Land conservation push costly up front
MILFORD – One of the prettiest views in the region may get preserved as open land, but only if Milford voters decide to support the most expensive conservation push in town history.
“It’s gorgeous there,” said Town Planner Bill Parker, showing on a map of Milford how hills rise in the town’s southwest corner to provide 360-degree views. “There are some beautiful hikes.”
But it’s not just beauty that led the Board of Selectmen to ask voters at Town Meeting for $2.3 million to buy 445 acres at the end of Mile Slip Road – it’s money.
The forested, rolling land was once owned by the founder of OK Tools and then by Marrads Timber Co., but is now owned by Mile Slip Development, which has already presented conceptual plans for building 110 new homes there.
If that many houses are built, the town estimates the development could cost Milford more than $150,000 a year, above and beyond property taxes collected, for such things as fire and police protection, and especially for educating the scores of students who would move in.
Further, new roads built to reach those homes would make it easier to get to adjoining parcels in the last undeveloped part of town, increasing future development and related costs.
Compared to that, argue proponents, even a hefty sum like $2.3 million doesn’t look so bad.
“We would have to pay back a bond (for buying the land) for 20 years.
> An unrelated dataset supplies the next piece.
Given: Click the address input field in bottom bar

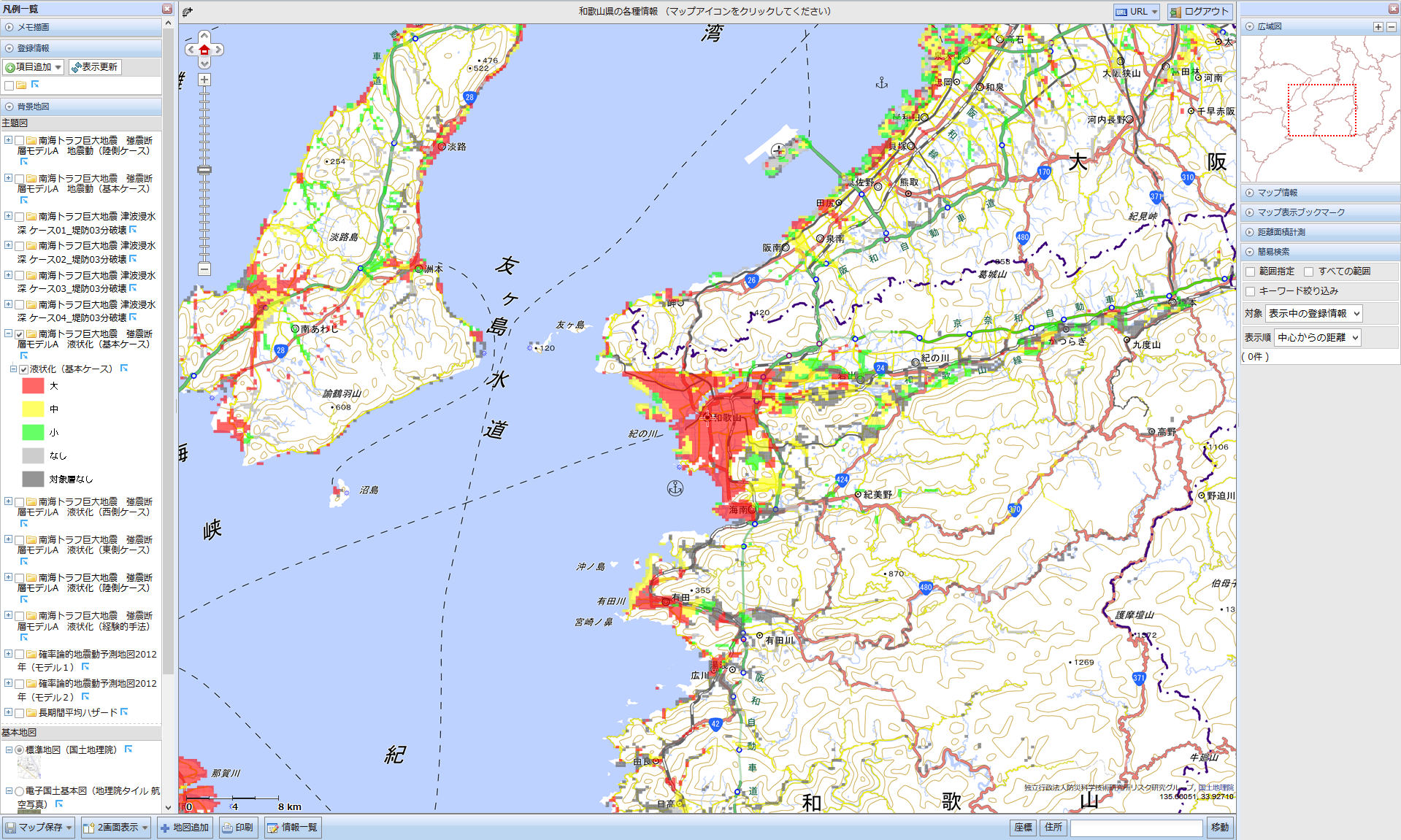Looking at the screenshot, I should pyautogui.click(x=1135, y=828).
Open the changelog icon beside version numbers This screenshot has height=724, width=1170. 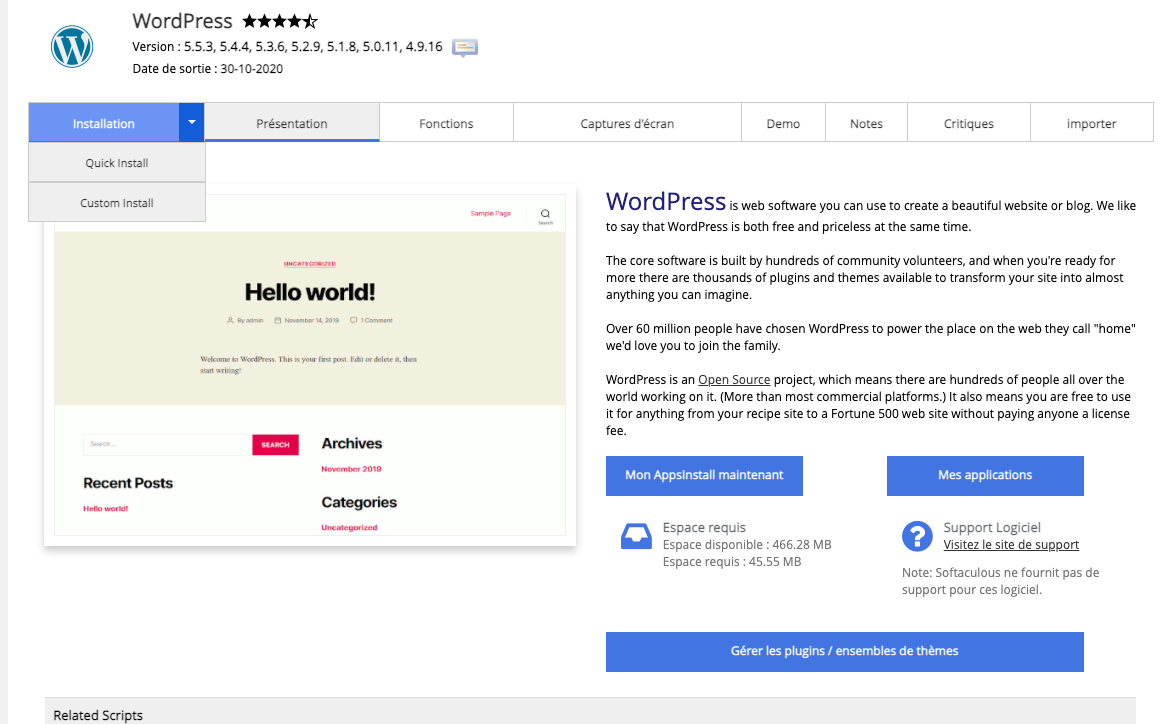pyautogui.click(x=464, y=47)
The cost of services for these homes would continue forever,” said Selectman Chairwoman Cynthia Herman.
The purchase would add an estimated 28 cents to the tax rate in its first year, costing a $150,000 home about $42. The tax impact would slowly decline for the rest of the 20-year debt.
The selectmen approved putting the purchase on the warrant at Town Meeting in March by a 3-2 vote, with Noreen O’Connell and Len Manino joining Herman. The cost proved too great a stumbling block for Selectman Larry Pickett, who voted against the warrant.
Also voting against it was Gary Daniels, who has a concern stemming from his dual role as School Board member.
The Milford School District is likely to ask voters in March for a multi-million-dollar building to handle Middle School overcrowding, and won’t welcome competition from a major land-purchase warrant on the town side of the ballot.
“The whole problem I’m having is this versus the school. If we ask too much, people are likely to just say no to everyone,” Daniels said.
It’s not uncommon for major school projects to take several years before getting approval from Milford voters – a Middle School expansion has been turned down four times – but there’s more of a rush this time.
The district only has two years to take roughly $2.5 million in fire-insurance money from the burned Garden Street School and use it to help build a new school, or it will lose the funds.
“We risk throwing out the window two-and-a-half million dollars if (the school warrant) doesn’t pass,” said Daniels.
Herman, a fiscal conservative who looked visibly pained at having to advocate such an expensive item as the land warrant, agreed.
“There’s no part of this that isn’t painful,” she said. “In the long run it’s better, but in the short term it hurts.”
The 445-acre Mile Slip parcel is in the shape of a huge “L” in Milford’s southwest corner, with its left-hand border against the town of Mason and its leg butting up against the Badger Hill development, straddling Brookline.
The Mile Slip parcel is bisected by the dirt portion of Mile Slip Road, a class VI road that becomes very rough before it crosses into Brookline. The road skirts Badger Hill, which at more than 750 feet is the tallest point in town – taller even that Federal Hill in east Milford, which is also known for its views.
The Mile Slip parcel adjoins conversation land in Mason, as well as open land on the Badger Hill development which in turn connects to former Lorden Lumber Co. land bought this year by former selectman Nancy Amato and her husband, Paul, who co-own Alene Candles.
The Amatos want to keep most of that parcel open, and since their land abuts the Hitchiner Town Forest, the possibility exists for creating a wildlife corridor stretching halfway across Milford.
But plenty of development is aimed for this part of town, too, including several dozen homes proposed along the Mason border, north of the Mile Slip parcel.
Several other large open lots still remain in the area.
Buying land to keep it away from development has become an increasingly popular move by Souhegan Valley towns in the past few years, with multi-million-dollar bonds being sought, not always successfully, in Hollis and Amherst.
That push is likely to increase. A new Open Space Committee in Mont Vernon, for example, has made it a long-term goal to preserve 25 percent of that town’s area.